Text excerpt:
⁂
Interesting, if true.

4 of 158 comments (clear)

  1. Re:Human brain maybe a quantum computer! by Mr.+Dollar+Ton · · Score: 1, Informative

    Neurons are orders of magnitude larger than the scale on which QM matters, buddy.

  2. This is Pseudoscience BS by Stormy+Dragon · · Score: 3, Informative

    This Quantum Mind crap has been around since the 90s. It's just mysticism wrapped up in new jargon to sound all sciency to people who don't know what they're talking about.

    1. Re:This is Pseudoscience BS by Tough+Love · · Score: 5, Informative

      Have their been any realistic attempts to model a brain?

      Still not quite able to model C elegans. Rather a long way from modelling an ant, let alone human consciousness.

      --
      When all you have is a hammer, every problem starts to look like a thumb.
⁂
Material for this task:
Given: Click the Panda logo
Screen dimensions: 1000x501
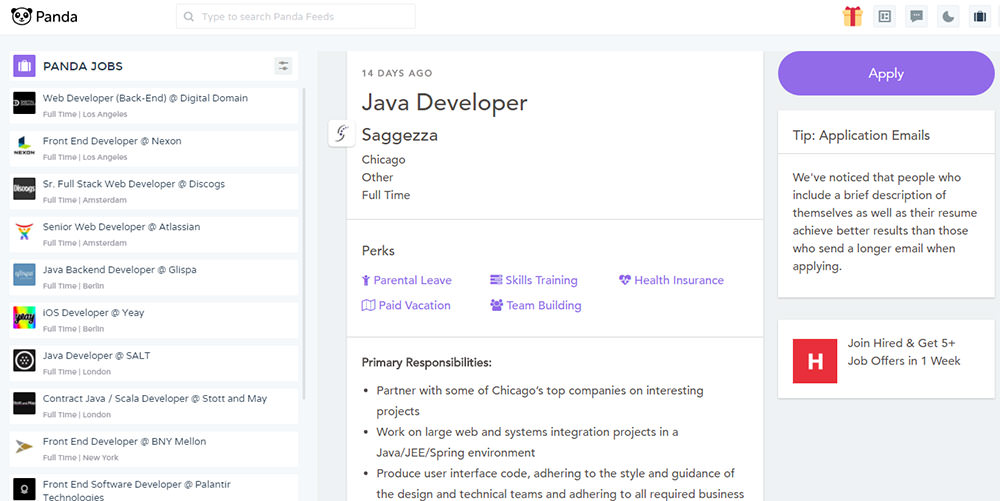Looking at the screenshot, I should coord(44,17).
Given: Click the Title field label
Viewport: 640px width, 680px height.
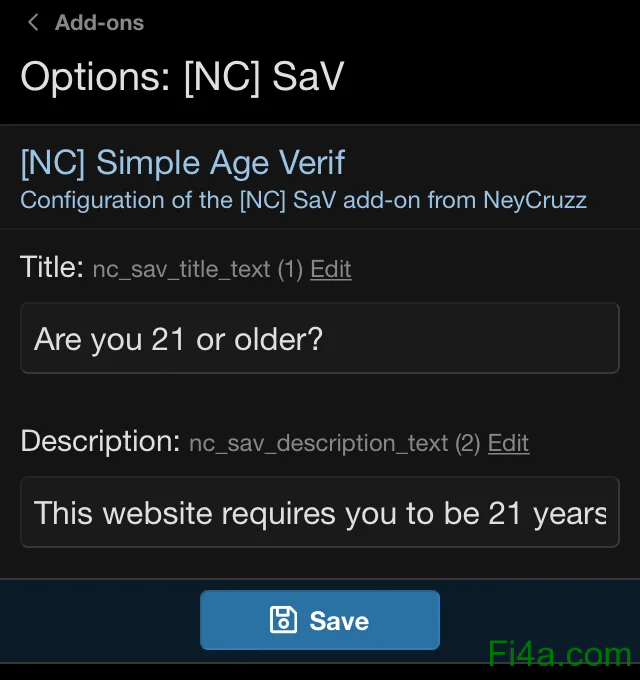Looking at the screenshot, I should point(51,267).
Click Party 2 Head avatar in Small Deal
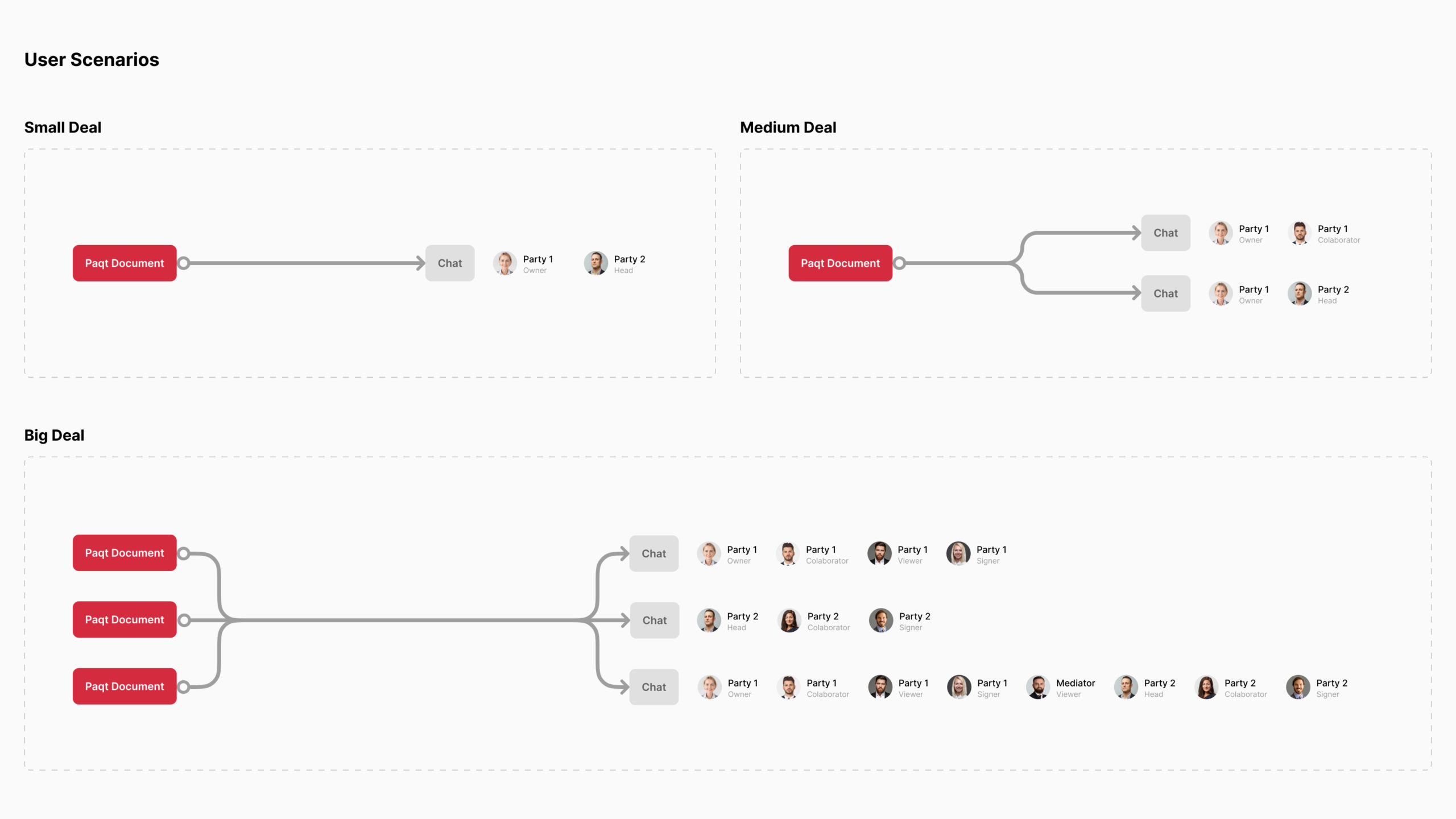This screenshot has width=1456, height=819. pos(595,263)
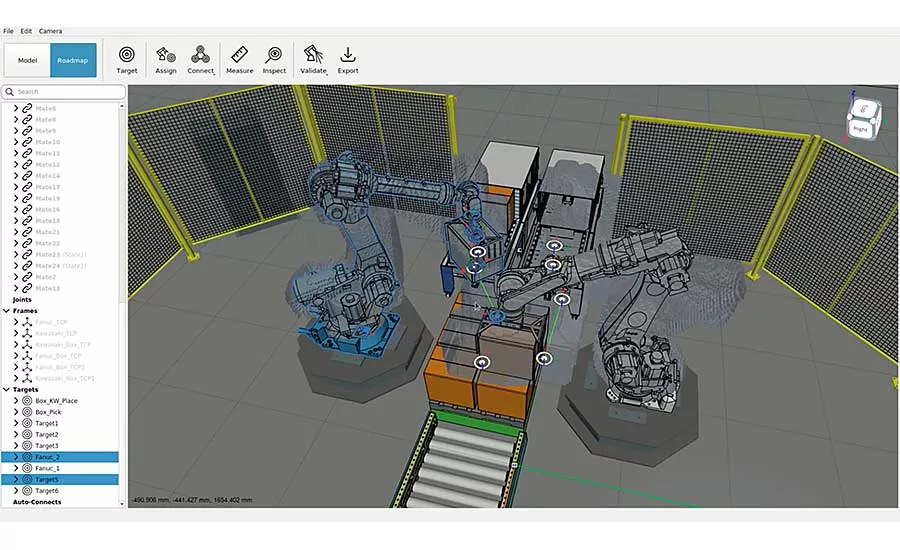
⁂
To do:
a – List the username of every commenter in the comment thread.
b – Extract the part of the records that opens with the line containing "Given: Click the Title field label" and runs through the end of the records, copying each line exactly. Leave the pictures out of your answer.

In response:
a –
Mr.+Dollar+Ton
Stormy+Dragon
Tough+Love

b –
Given: Click the Title field label
Viewport: 640px width, 680px height.
Looking at the screenshot, I should point(51,267).
Click Party 2 Head avatar in Small Deal
This screenshot has width=1456, height=819. pos(595,263)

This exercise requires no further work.